Избранники Тёмных сил — страница 34 из 66

— Пойдем, Эдвин! — он потянул друга за рукав, но Эдвин как-то странно смотрел на детей, словно хищник, загипнотизированный видом только что пролитой крови. Этот манящий алый цвет, вены, которые могут быть разрезаны, плоть, которую можно будет сжечь, Эдвин зажмурился, чтобы не видеть той страшной картины, которую не видел, кроме него, никто.

— Я вспомнил кое-что, — объяснил он Марселю. — Такое тягостное воспоминание…

Он поднес ладонь ко лбу и тихо грустно засмеялся. Марсель подумал, что даже дворовые дети, никогда не внимавшие музыке, будут до конца жизни согреты волшебной мелодией его смеха.

— Идем! — теперь уже Эдвин потащил Марселя за собой, но Марсель не мог сделать ни шагу. Он заметил свет факелов в переулке и нескольких людей в сутанах. Страх перед инквизицией, присущий всем горожанам в этот миг, объял и его. Конечно же, с ним Эдвин. Эдвин не даст его казнить, но Марсель все равно опасался этих палачей. Им ведь не нужны никакие доказательства или улики, чтобы предъявить обвинение первому встречному. Сердце ушло куда-то в пятки, когда Марсель припомнил, что он сам не без греха. Если арестовать его и призвать в свидетели хотя бы соседей, то все они подтвердят, что слышали какие-то неземные голоса за окном его мансарды ночью в его запертой комнате, когда рядом с ним не могло никого быть.

— Эдвин! — почти просительно простонал Марсель, будто уже сейчас просил унести его в далекий волшебный мир, где нет ни инквизиторов, ни даже людей.

— Стой спокойно, — приказал Эдвин. — Они не за тобой.

И, правда, Марсель сразу же узнал Августина. Можно ли было не узнать того, кто фактически стал правителем Рошена? О нем столько говорили, а теперь Марсель видел его воочию, причем не далеко, в центре восторженной, поклоняющейся ему толпы, а совсем близко. При свете дымных смоляных факелов были хорошо заметны даже тени от длинных ресниц на его щеках. Он ведь младше меня, мелькнуло в усталом сознании Марселя. Какие силы нужно было ему приложить, чтобы в таком раннем возрасте добиться столь многого.

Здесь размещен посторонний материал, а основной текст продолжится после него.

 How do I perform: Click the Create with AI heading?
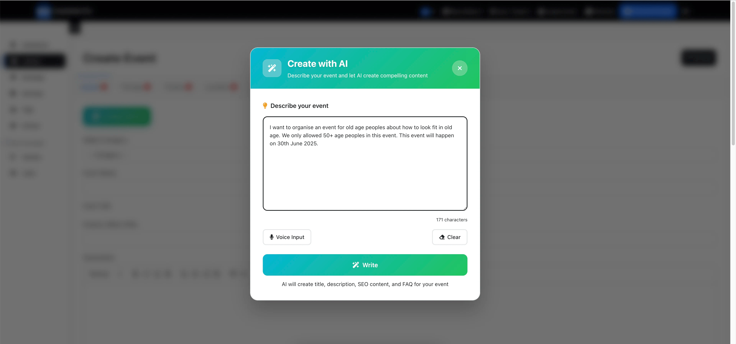tap(317, 64)
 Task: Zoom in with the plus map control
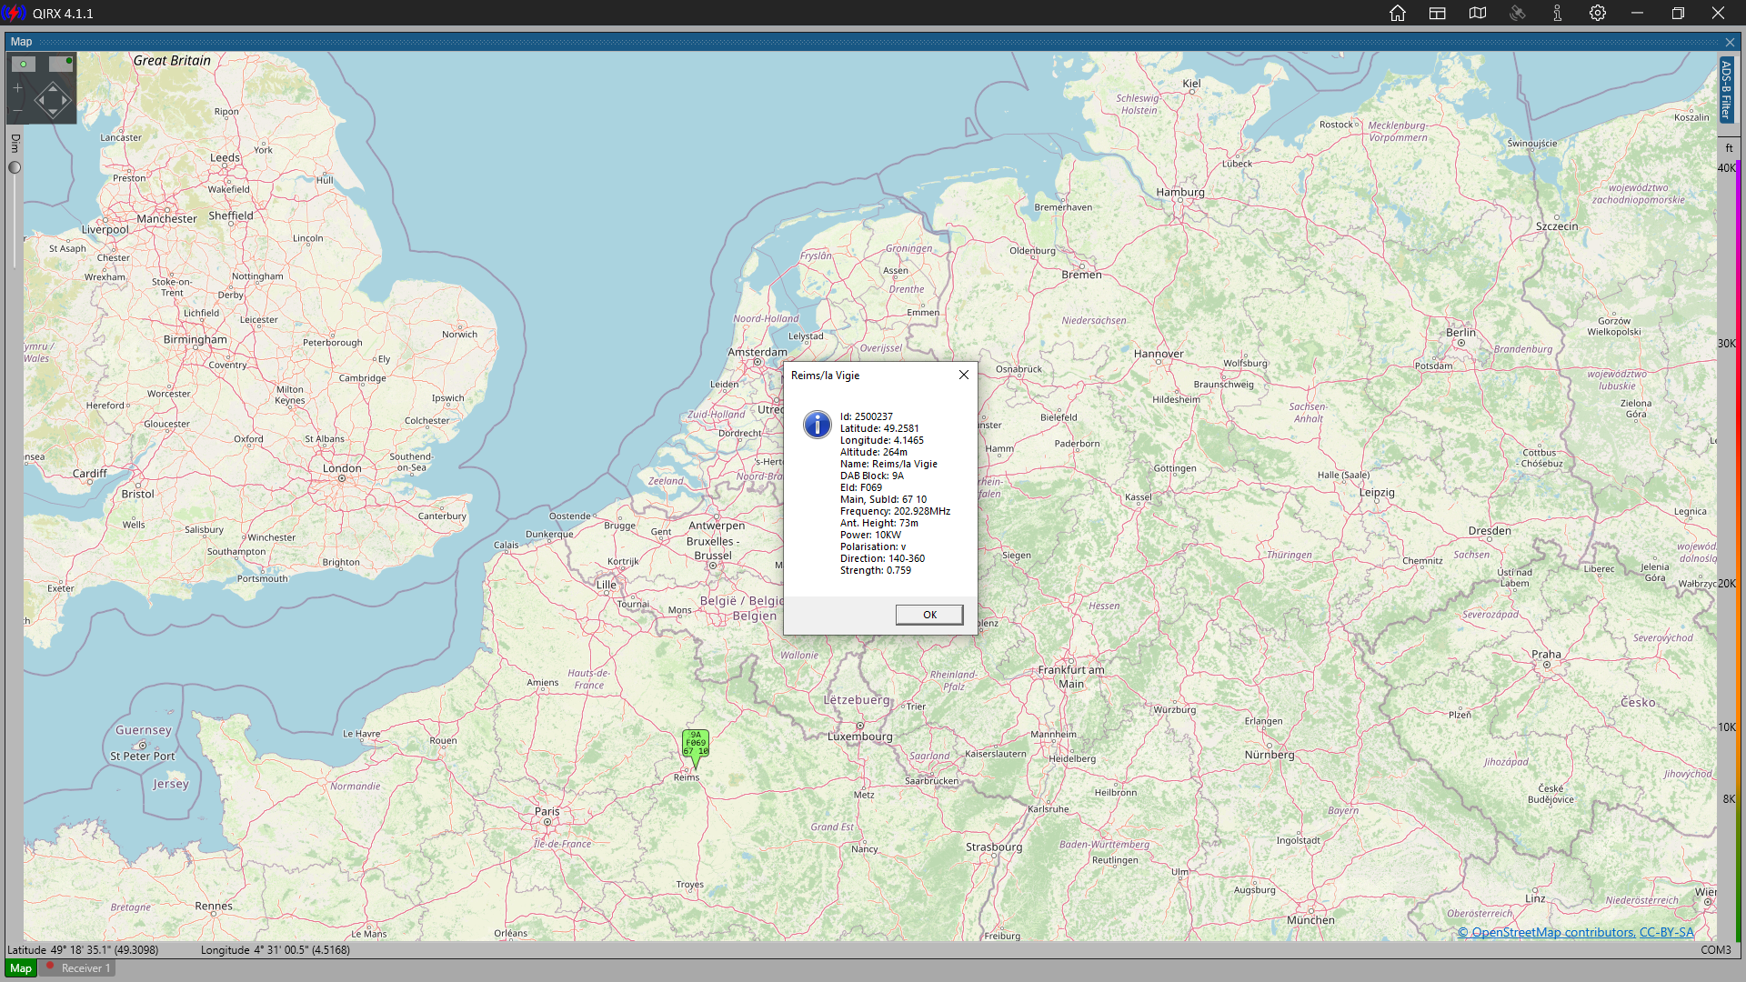click(x=17, y=88)
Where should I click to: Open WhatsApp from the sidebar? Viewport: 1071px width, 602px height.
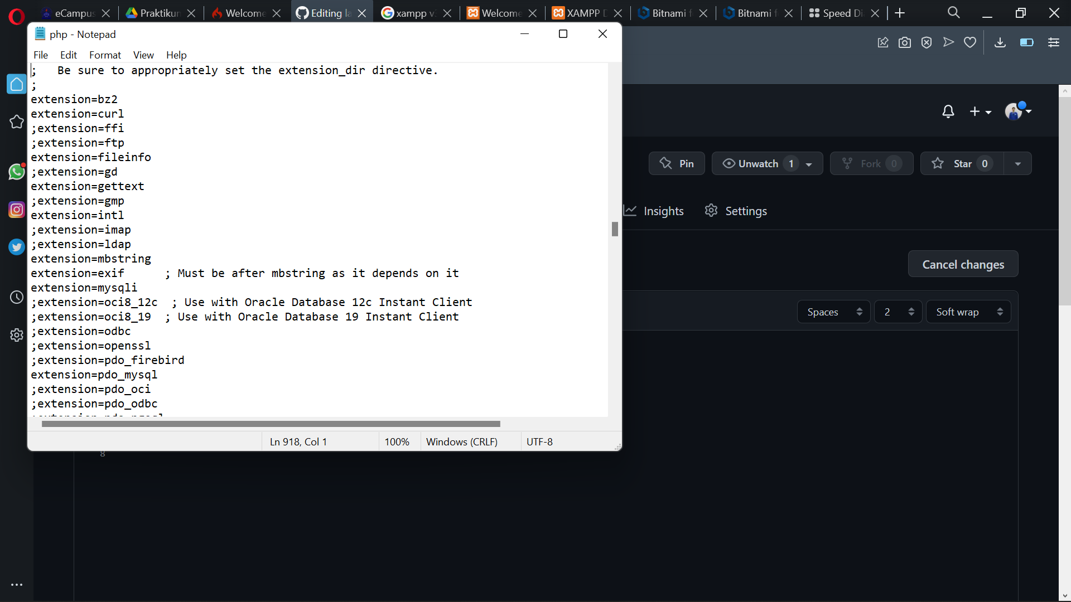16,172
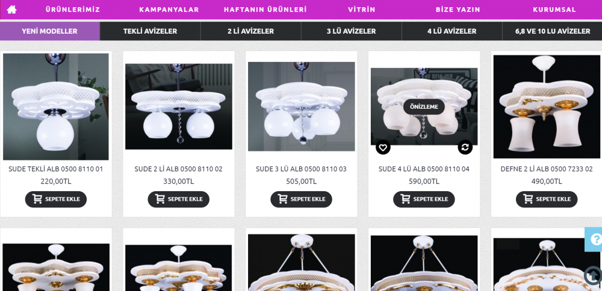Open the help question mark widget
This screenshot has height=291, width=602.
click(594, 240)
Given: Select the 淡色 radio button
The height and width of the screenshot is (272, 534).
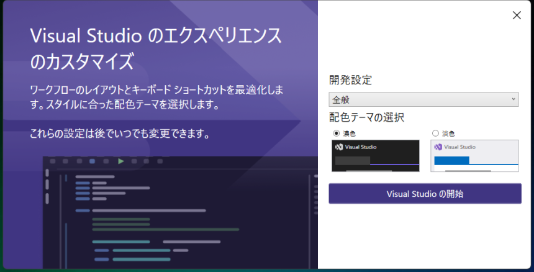Looking at the screenshot, I should click(x=435, y=133).
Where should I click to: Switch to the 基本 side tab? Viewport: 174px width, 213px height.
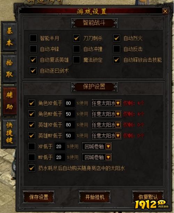9,37
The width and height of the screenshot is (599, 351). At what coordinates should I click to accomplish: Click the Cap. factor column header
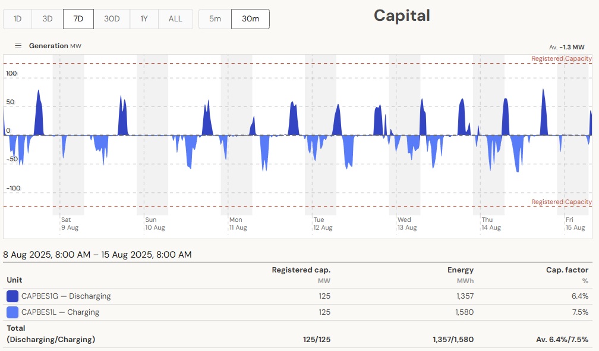(x=568, y=270)
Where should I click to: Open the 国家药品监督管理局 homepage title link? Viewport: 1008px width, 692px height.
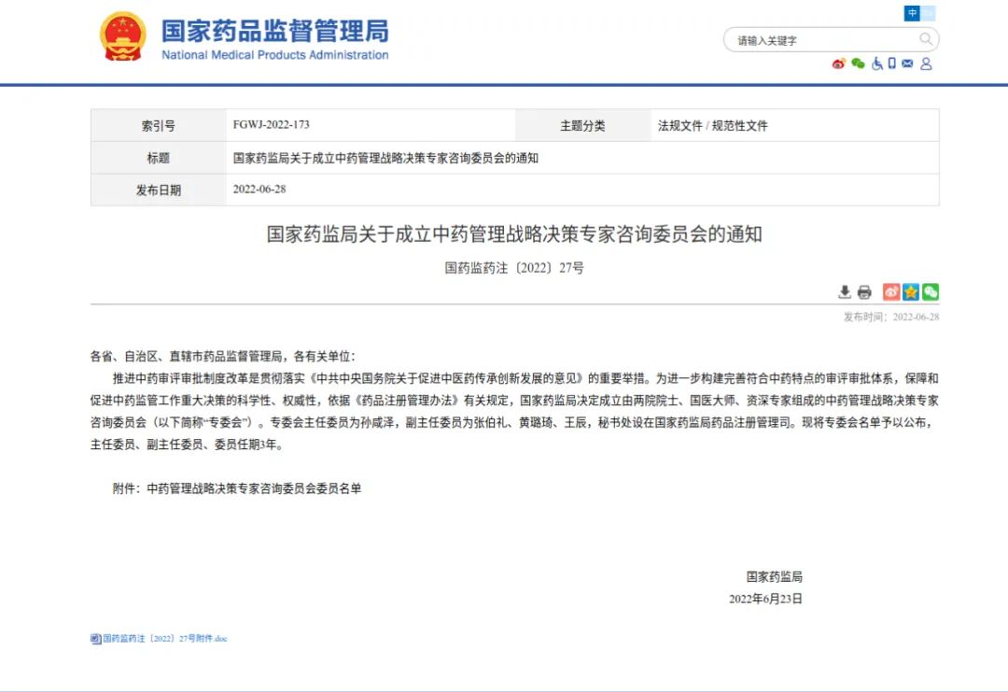point(274,32)
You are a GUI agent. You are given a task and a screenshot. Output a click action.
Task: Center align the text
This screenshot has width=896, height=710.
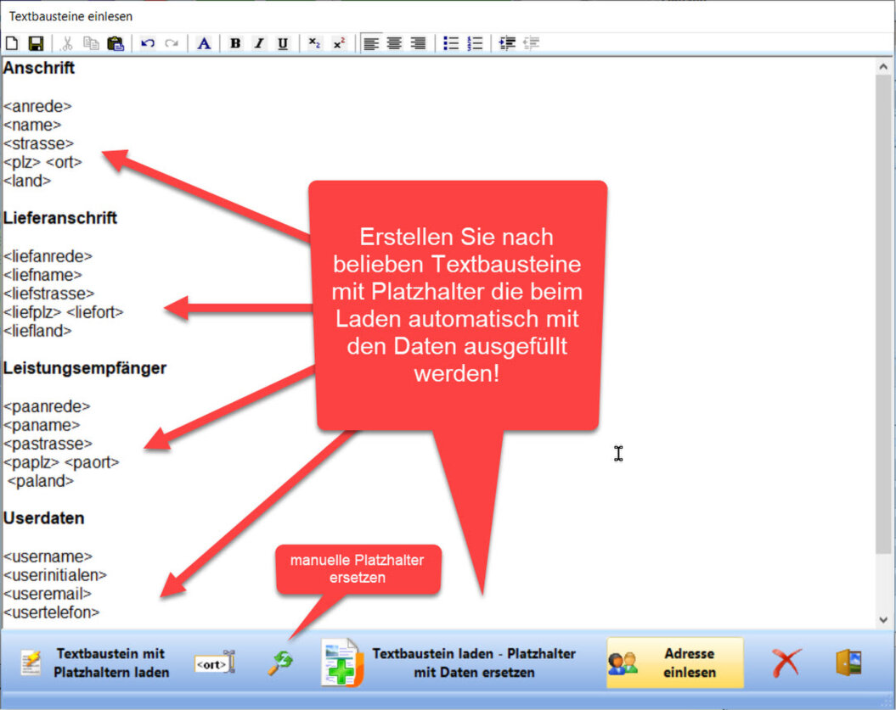coord(394,43)
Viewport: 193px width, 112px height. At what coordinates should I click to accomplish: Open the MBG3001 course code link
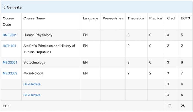click(x=10, y=63)
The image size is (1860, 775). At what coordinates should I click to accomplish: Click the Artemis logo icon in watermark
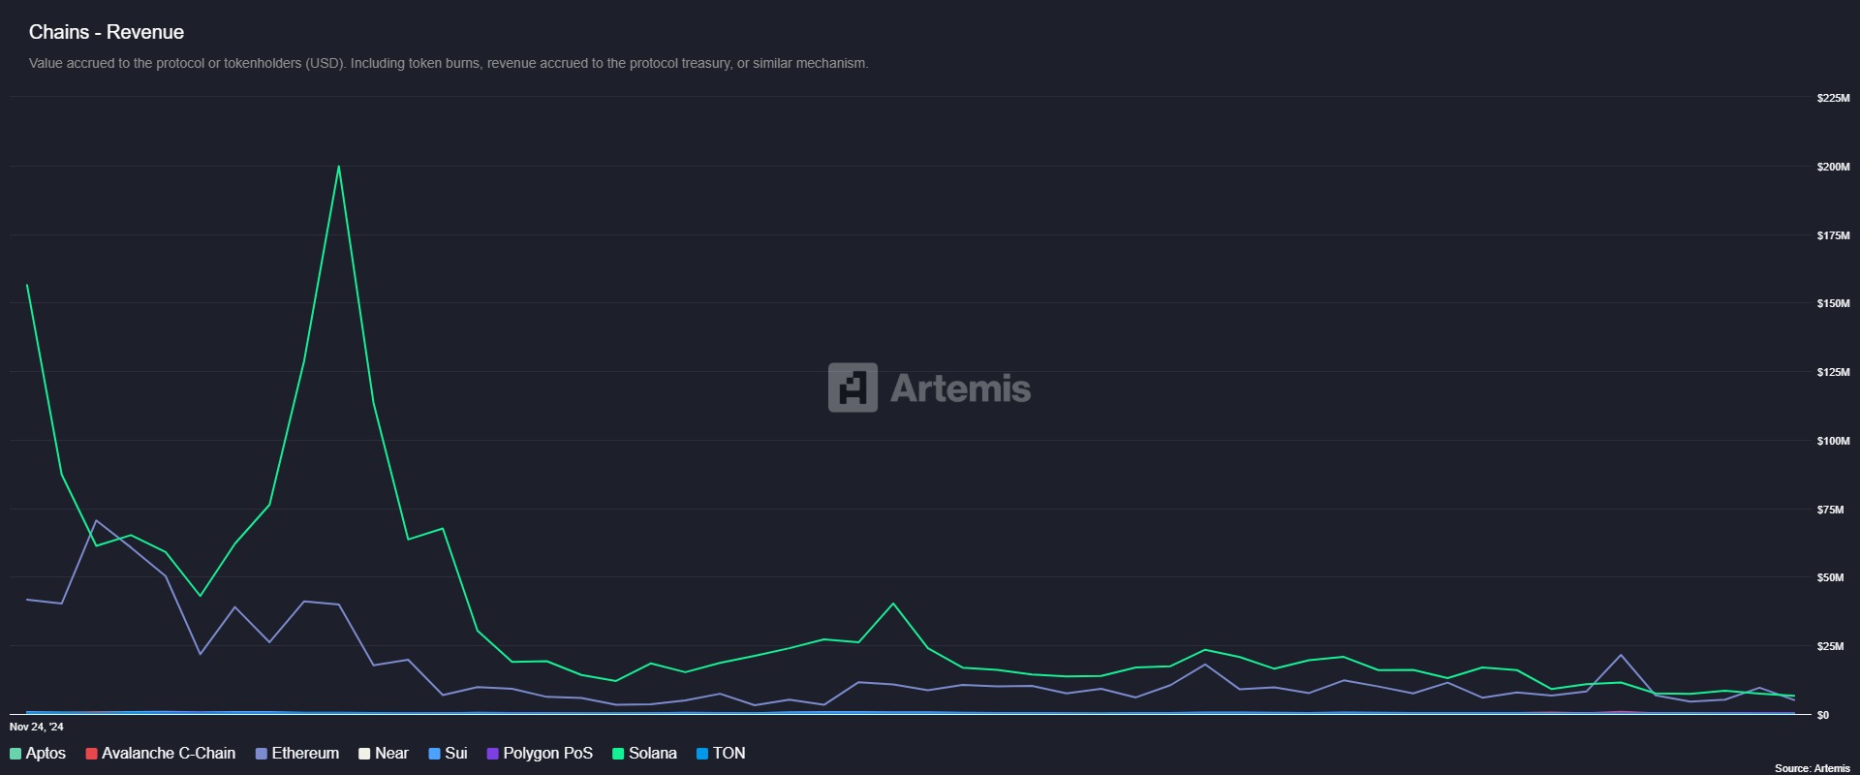coord(853,388)
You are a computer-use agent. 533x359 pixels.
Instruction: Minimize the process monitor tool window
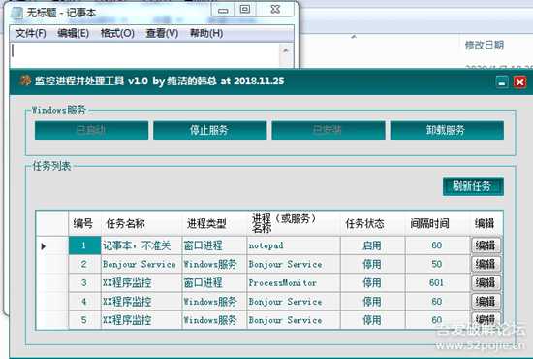coord(502,82)
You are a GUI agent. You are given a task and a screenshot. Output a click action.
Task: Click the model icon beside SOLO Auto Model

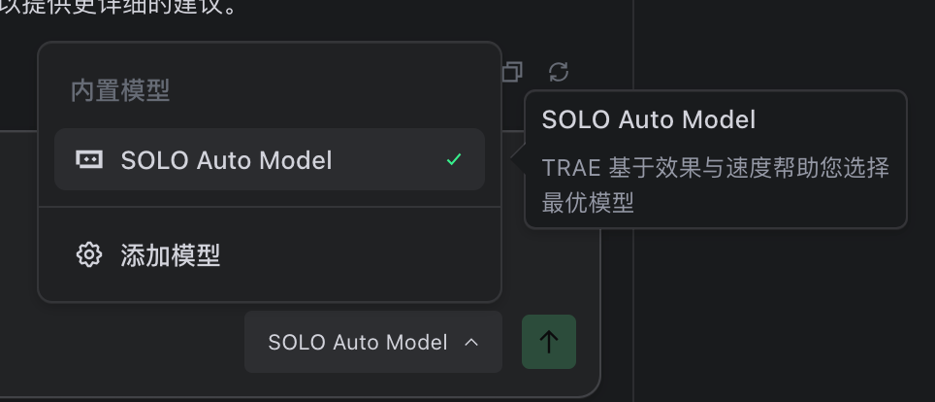pos(89,160)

Августин что-то прошептал своим сообщникам и указал вперед.

— Эти шайки так любят совершать ночные налеты, — мысленно обратился к Марселю Эдвин.

— Что они хотят сделать? — так же беззвучно осведомился Марсель.

— То, чего я им сделать не дам.

— Не надо, Эдвин! — Марсель испугался и готов был завопить во весь голос, но вынужден был делать предупреждение без слов.

— Я должен хоть чем-то искупить собственные грехи.

Никто не мог услышать беззвучного разговора, но Марселю показалось, что Августин не случайно пристально посмотрел в их сторону и насторожился.

Кажется, на этот раз они собирались схватить бездомных детишек. Марсель ничего не понимал. Только видел, что Августин двинулся вперед, но Эдвин легким и грациозным движением метнулся вперед и преградил ему дорогу.

— Нет! — спокойно и многозначно произнес Эдвин, будто между ним и главным инквизитором существовала какая-то тайна, позволяющая им требовать услуг друг от друга взамен молчания.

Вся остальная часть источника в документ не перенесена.